**** PROVIDED INFORMATION

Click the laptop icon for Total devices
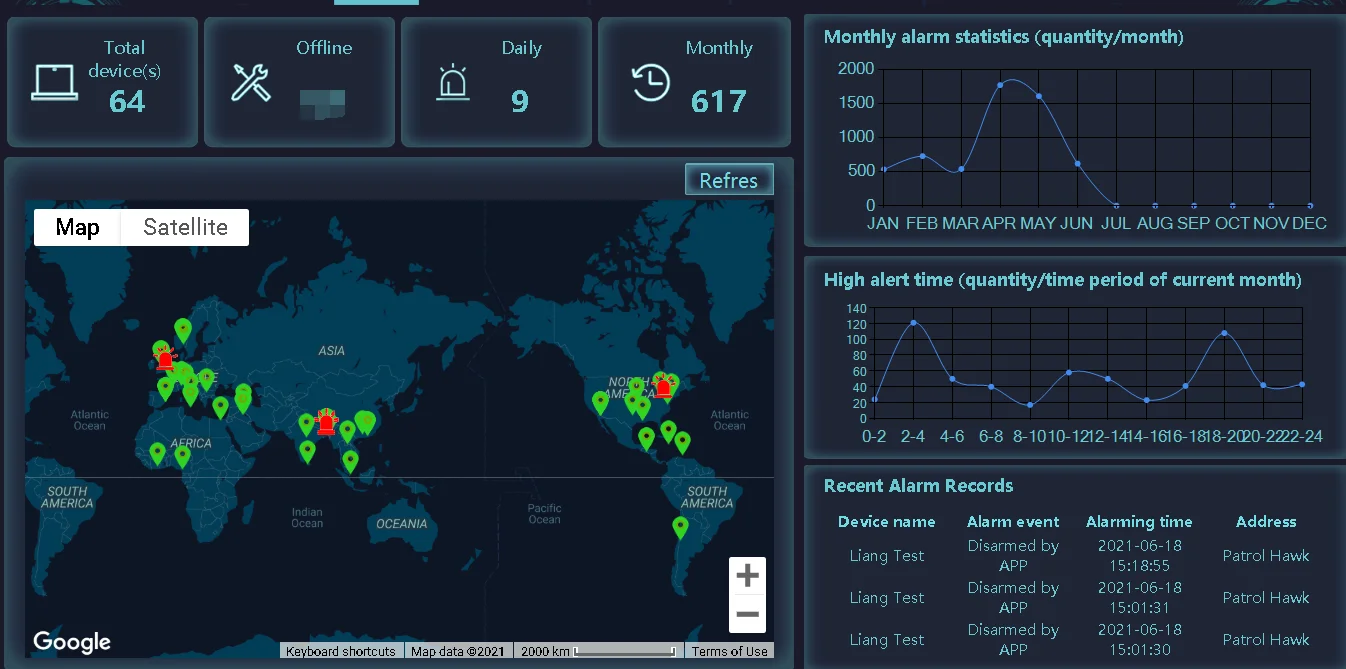Viewport: 1346px width, 669px height. (x=54, y=82)
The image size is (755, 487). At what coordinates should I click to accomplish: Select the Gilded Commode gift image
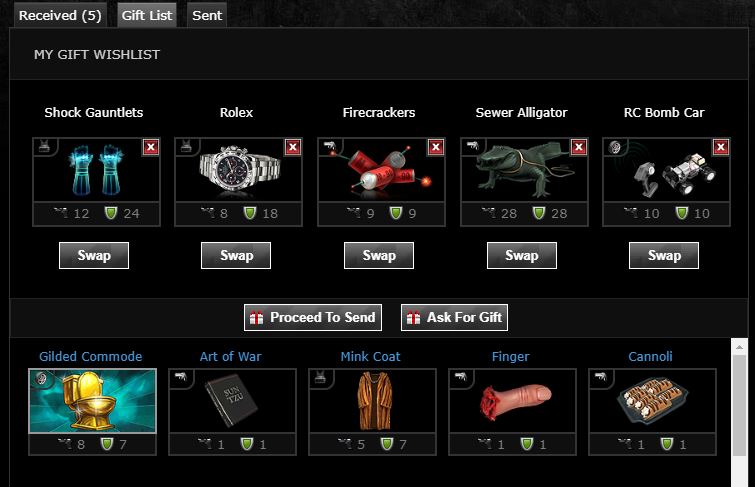[92, 401]
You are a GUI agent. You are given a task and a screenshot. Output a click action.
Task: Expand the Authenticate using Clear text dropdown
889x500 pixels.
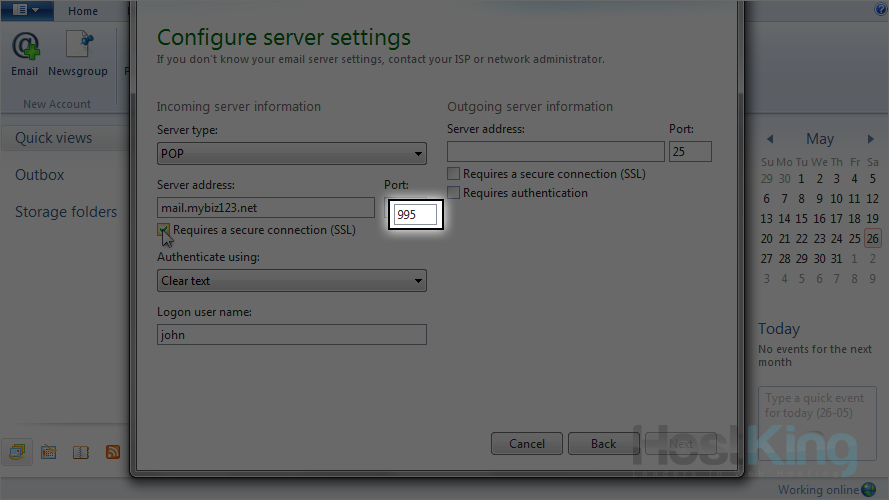(291, 281)
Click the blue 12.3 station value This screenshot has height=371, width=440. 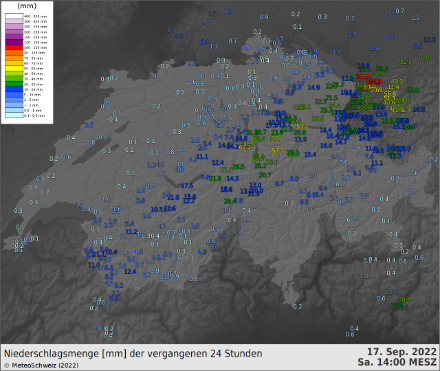click(430, 40)
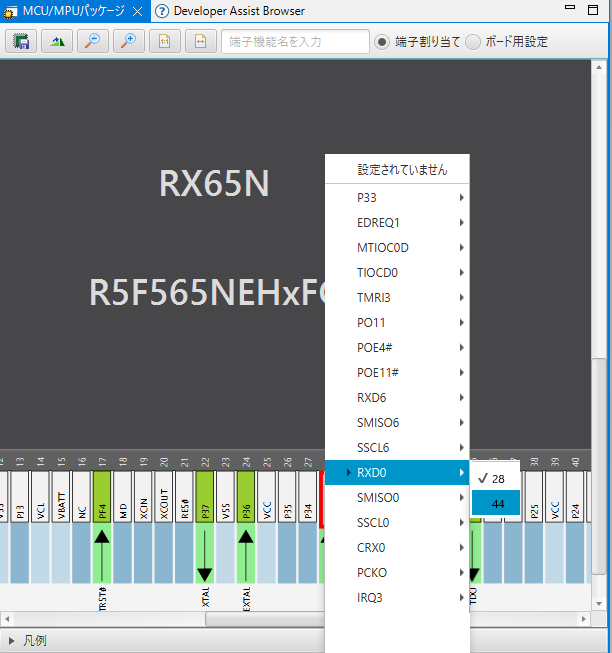612x653 pixels.
Task: Select the checked pin 28 option
Action: pos(496,479)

********

Exactly the lines from the start of the entries above through the line with "You are a GUI" should be reproduced, and nothing else; drop the pictures.

Click the laptop icon for Total devices
Viewport: 1346px width, 669px height. (x=54, y=82)
The image size is (755, 487). At what coordinates should I click to accomplish: Select the Gilded Commode gift image
[92, 401]
You are a GUI agent. You are given a task and a screenshot. Output a click action.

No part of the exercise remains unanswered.